Transcriptional effectors are protein domains known to activate or repress gene expression; however, a systematic understanding of which effector domains regulate transcription across genomic, cell type and DNA-binding domain (DBD) contexts is lacking. Here we develop dCas9-mediated high-throughput recruitment (HT-recruit), a pooled screening method for quantifying effector function at endogenous target genes and test effector function for a library containing 5,092 nuclear protein Pfam domains across varied contexts. We also map context dependencies of effectors drawn from unannotated protein regions using a larger library tiling chromatin regulators and transcription factors. We find that many effectors depend on target and DBD contexts, such as HLH domains that can act as either activators or repressors. To enable efficient perturbations, we select context-robust domains, including ZNF705 KRAB, that improve CRISPRi tools to silence promoters and enhancers. We engineer a compact human activator called NFZ, by combining NCOA3, FOXO3 and ZNF473 domains, which enables efficient CRISPRa with better viral delivery and inducible control of chimeric antigen receptor T cells.

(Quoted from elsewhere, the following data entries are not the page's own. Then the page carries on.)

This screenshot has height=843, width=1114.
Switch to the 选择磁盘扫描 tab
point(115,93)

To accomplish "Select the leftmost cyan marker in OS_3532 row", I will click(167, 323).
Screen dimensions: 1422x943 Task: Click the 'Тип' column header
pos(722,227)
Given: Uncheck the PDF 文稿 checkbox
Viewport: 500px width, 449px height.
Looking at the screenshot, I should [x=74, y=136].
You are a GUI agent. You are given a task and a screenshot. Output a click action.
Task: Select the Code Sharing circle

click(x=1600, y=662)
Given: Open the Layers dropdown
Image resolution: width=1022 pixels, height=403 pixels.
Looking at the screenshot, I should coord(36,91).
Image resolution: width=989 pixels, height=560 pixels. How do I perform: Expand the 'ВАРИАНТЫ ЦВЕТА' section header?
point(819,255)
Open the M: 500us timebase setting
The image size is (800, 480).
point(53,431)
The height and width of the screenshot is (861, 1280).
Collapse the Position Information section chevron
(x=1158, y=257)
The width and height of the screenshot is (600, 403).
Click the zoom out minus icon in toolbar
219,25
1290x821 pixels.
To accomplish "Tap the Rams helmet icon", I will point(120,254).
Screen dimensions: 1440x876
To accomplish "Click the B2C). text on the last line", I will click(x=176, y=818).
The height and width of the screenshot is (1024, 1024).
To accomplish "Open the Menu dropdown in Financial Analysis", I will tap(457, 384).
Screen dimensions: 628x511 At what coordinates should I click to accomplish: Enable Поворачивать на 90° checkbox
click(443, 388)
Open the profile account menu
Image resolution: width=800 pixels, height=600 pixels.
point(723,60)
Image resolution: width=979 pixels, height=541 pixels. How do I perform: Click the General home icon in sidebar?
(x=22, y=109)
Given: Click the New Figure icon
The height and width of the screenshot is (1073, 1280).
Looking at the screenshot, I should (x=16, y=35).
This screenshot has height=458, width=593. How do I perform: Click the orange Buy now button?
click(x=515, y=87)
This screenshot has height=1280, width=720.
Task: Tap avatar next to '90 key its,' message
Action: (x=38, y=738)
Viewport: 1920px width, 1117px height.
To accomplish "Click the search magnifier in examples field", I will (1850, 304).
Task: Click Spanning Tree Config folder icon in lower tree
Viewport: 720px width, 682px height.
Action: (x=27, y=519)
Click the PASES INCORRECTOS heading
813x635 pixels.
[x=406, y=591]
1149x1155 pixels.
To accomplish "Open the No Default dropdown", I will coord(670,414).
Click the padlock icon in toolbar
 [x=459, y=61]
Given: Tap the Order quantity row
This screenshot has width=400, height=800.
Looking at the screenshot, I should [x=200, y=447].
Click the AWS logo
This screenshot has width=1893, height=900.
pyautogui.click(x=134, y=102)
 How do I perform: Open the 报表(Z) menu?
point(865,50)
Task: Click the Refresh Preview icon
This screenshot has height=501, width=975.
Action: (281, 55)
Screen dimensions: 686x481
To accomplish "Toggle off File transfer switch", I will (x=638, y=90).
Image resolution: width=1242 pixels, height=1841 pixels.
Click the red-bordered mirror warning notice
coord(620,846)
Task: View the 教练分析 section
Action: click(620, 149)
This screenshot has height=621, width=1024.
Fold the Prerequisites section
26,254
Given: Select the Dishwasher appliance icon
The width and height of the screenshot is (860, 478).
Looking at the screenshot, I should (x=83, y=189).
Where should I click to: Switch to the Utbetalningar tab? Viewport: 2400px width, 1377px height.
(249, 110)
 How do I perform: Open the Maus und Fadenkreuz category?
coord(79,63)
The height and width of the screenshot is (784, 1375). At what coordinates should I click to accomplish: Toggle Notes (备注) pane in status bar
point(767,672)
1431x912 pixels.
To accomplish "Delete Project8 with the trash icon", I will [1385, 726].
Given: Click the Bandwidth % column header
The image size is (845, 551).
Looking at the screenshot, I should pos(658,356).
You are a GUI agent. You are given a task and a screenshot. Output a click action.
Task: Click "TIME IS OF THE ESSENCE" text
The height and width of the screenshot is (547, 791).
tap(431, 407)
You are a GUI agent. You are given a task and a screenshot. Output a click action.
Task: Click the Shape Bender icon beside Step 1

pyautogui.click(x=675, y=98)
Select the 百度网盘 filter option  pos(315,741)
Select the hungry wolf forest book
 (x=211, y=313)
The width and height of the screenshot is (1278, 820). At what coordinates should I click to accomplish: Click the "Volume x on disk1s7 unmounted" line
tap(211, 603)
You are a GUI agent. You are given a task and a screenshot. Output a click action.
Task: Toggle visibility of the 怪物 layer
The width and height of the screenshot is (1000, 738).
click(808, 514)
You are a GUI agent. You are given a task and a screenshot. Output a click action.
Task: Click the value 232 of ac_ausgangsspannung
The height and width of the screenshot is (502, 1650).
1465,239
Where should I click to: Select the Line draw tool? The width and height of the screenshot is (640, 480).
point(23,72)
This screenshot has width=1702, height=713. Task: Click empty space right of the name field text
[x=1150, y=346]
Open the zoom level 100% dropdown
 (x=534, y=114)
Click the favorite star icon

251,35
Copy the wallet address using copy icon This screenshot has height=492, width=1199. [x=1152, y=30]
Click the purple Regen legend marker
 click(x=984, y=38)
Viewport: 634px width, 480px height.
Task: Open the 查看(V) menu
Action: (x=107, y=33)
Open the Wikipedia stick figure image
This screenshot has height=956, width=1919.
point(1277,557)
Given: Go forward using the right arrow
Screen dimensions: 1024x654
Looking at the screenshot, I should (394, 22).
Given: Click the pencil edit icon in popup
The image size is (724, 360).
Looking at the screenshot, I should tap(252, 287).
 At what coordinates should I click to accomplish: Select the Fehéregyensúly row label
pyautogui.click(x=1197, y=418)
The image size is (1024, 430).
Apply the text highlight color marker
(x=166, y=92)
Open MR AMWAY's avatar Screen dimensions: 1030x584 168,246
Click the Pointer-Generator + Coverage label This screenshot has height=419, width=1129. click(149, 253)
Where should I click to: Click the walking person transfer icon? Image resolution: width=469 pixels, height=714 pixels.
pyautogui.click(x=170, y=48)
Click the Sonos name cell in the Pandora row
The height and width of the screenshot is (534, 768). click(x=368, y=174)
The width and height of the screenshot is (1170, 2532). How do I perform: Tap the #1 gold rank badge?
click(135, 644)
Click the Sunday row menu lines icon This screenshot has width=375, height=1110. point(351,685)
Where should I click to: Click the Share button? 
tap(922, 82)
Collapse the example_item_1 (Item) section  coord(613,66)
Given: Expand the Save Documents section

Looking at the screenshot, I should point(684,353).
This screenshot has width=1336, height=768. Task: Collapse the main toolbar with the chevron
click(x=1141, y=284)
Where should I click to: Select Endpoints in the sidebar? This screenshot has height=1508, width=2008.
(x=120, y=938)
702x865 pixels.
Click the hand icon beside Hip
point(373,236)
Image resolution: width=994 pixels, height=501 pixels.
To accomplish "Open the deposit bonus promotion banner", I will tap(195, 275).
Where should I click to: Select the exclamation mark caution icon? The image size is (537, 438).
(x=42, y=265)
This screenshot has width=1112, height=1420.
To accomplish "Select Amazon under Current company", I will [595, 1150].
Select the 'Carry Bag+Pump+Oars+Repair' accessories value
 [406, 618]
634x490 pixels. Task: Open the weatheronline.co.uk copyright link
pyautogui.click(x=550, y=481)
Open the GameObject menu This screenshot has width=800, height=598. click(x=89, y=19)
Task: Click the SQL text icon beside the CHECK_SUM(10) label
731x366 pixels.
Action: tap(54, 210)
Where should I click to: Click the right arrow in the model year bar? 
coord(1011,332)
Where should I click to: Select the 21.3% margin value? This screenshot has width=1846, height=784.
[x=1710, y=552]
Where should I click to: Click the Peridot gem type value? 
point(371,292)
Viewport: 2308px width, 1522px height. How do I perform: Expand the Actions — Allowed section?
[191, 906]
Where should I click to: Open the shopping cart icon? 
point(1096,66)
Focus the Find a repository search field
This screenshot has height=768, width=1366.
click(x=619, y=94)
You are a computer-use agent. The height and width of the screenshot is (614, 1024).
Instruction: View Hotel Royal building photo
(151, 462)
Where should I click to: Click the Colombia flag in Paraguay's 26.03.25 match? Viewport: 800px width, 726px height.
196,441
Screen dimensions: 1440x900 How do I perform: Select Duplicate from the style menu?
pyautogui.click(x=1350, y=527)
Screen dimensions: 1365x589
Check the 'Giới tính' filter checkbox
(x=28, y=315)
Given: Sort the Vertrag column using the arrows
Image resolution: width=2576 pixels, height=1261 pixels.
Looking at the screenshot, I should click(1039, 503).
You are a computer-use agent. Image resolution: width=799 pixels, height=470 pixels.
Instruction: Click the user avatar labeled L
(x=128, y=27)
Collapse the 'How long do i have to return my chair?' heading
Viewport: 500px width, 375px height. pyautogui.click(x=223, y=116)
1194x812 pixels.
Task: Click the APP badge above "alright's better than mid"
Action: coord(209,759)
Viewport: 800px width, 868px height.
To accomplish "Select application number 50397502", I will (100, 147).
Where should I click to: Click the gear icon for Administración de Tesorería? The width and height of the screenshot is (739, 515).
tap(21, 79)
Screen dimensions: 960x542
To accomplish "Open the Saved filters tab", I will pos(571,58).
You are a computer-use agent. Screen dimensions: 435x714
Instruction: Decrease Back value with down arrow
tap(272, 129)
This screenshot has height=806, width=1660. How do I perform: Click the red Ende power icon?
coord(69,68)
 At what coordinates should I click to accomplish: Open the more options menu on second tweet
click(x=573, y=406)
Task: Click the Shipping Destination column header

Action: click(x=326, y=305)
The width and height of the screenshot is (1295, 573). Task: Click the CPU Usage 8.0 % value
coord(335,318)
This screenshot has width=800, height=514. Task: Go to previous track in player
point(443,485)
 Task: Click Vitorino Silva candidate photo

转录效应子是已知可激活或抑制基因表达的蛋白质结构域;然而，缺乏对哪些效应结构域在基因组、细胞类型和 DNA 结合结构域 （DBD） 环境中调节转录的系统理解。在这里，我们开发了 dCas9 介导的高通量募集 （HT-recruit），这是一种用于量化内源性靶基因效应器功能的混合筛选方法，并测试在不同环境中包含 5,092 个核蛋白 Pfam 结构域的文库的效应器功能。我们还使用更大的文库平铺染色质调节因子和转录因子来绘制从未注释的蛋白质区域提取的效应子的上下文依赖性。我们发现许多效应子依赖于靶标和 DBD 环境，例如可以充当激活因子或抑制因子的 HLH 结构域。为了实现有效的扰动，我们选择了上下文稳健的结构域，包括 ZNF705 KRAB，它们改进了 CRISPRi 工具以沉默启动子和增强子。我们通过结合 NCOA3、FOXO3 和 ZNF473 结构域，设计了一种名为 NFZ 的紧凑型人类激活剂，可实现高效的 CRISPRa，具有更好的病毒递送和嵌合抗原受体 T 细胞的诱导控制。